===== RECORDS FOR THIS TASK
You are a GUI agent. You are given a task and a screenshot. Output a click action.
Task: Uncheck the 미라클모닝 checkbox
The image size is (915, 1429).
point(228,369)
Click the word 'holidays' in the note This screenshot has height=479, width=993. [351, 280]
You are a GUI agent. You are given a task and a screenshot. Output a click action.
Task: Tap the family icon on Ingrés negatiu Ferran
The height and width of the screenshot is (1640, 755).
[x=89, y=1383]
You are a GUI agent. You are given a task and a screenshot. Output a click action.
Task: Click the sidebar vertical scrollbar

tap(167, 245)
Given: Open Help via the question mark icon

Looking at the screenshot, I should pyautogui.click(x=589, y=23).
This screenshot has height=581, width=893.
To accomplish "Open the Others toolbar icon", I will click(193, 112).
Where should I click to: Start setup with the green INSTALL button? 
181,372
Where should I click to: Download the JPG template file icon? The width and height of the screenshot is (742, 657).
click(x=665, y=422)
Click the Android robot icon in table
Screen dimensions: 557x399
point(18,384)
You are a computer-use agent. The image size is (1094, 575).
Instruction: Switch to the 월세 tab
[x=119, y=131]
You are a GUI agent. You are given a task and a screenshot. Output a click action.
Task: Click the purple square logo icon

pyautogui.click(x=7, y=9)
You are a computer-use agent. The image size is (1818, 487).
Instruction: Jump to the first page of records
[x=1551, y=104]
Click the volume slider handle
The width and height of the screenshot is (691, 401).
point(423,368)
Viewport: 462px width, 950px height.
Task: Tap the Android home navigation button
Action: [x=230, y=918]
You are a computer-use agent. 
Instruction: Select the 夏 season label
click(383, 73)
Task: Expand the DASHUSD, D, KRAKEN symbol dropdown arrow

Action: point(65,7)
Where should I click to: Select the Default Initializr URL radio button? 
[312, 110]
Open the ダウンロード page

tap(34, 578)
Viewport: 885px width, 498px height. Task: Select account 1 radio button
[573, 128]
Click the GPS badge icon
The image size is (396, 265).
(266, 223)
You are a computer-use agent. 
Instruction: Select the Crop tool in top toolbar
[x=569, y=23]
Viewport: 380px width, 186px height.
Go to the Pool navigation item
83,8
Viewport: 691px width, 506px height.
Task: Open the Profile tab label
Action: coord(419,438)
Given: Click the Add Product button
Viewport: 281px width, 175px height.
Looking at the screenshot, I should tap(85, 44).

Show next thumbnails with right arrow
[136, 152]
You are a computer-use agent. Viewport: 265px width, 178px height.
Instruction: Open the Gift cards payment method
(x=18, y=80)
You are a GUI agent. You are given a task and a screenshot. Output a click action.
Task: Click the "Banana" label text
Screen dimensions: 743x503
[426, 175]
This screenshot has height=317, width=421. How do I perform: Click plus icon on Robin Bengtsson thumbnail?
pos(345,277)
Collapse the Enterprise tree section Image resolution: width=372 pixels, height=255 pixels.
==========
■ PROBLEM DETAILS ■
Each record is to be repeated exactly.

■ TASK RESULT ■
You are a GUI agent. You are given a task and a screenshot. Output a click action.
Task: Uncheck the 미라클모닝 checkbox
The image size is (915, 1429).
point(228,369)
Click the word 'holidays' in the note This screenshot has height=479, width=993. [351, 280]
You are a GUI agent. You are given a task and a screenshot. Output a click action.
Task: Tap the family icon on Ingrés negatiu Ferran
The height and width of the screenshot is (1640, 755).
[x=89, y=1383]
You are a GUI agent. You are given a task and a screenshot. Output a click action.
Task: Click the sidebar vertical scrollbar

tap(167, 245)
Given: Open Help via the question mark icon

Looking at the screenshot, I should pyautogui.click(x=589, y=23).
This screenshot has height=581, width=893.
To accomplish "Open the Others toolbar icon", I will click(193, 112).
Where should I click to: Start setup with the green INSTALL button? 
181,372
Where should I click to: Download the JPG template file icon? The width and height of the screenshot is (742, 657).
click(x=665, y=422)
Click the Android robot icon in table
Screen dimensions: 557x399
point(18,384)
You are a computer-use agent. The image size is (1094, 575).
Instruction: Switch to the 월세 tab
[x=119, y=131]
You are a GUI agent. You are given a task and a screenshot. Output a click action.
Task: Click the purple square logo icon

pyautogui.click(x=7, y=9)
You are a computer-use agent. The image size is (1818, 487).
Instruction: Jump to the first page of records
[x=1551, y=104]
Click the volume slider handle
The width and height of the screenshot is (691, 401).
point(423,368)
Viewport: 462px width, 950px height.
Task: Tap the Android home navigation button
Action: [x=230, y=918]
You are a computer-use agent. 
Instruction: Select the 夏 season label
click(383, 73)
Task: Expand the DASHUSD, D, KRAKEN symbol dropdown arrow

Action: point(65,7)
Where should I click to: Select the Default Initializr URL radio button? 
[312, 110]
Open the ダウンロード page

tap(34, 578)
Viewport: 885px width, 498px height. Task: Select account 1 radio button
[573, 128]
Click the GPS badge icon
The image size is (396, 265).
(266, 223)
You are a computer-use agent. 
Instruction: Select the Crop tool in top toolbar
[x=569, y=23]
Viewport: 380px width, 186px height.
Go to the Pool navigation item
83,8
Viewport: 691px width, 506px height.
Task: Open the Profile tab label
Action: coord(419,438)
Given: Click the Add Product button
Viewport: 281px width, 175px height.
Looking at the screenshot, I should tap(85, 44).

Show next thumbnails with right arrow
[136, 152]
You are a computer-use agent. Viewport: 265px width, 178px height.
Instruction: Open the Gift cards payment method
(x=18, y=80)
You are a GUI agent. You are given a task and a screenshot. Output a click action.
Task: Click the "Banana" label text
Screen dimensions: 743x503
[426, 175]
This screenshot has height=317, width=421. How do I perform: Click plus icon on Robin Bengtsson thumbnail?
pos(345,277)
Collapse the Enterprise tree section Image resolution: width=372 pixels, height=255 pixels.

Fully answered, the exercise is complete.